TASK BRIEF: Repeat the entries exactly, keeping every line as it is.

Records drawn from a dataset
------------------------------------------------------------------------

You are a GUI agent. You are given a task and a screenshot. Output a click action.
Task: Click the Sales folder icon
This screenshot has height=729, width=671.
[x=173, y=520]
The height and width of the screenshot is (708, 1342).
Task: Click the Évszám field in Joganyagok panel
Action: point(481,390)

------------------------------------------------------------------------

SOLUTION TO THE PROBLEM:
You are a GUI agent. You are given a task and a screenshot. Output a click action.
Task: Click the Sales folder icon
This screenshot has height=729, width=671.
[x=173, y=520]
The height and width of the screenshot is (708, 1342).
Task: Click the Évszám field in Joganyagok panel
Action: point(481,390)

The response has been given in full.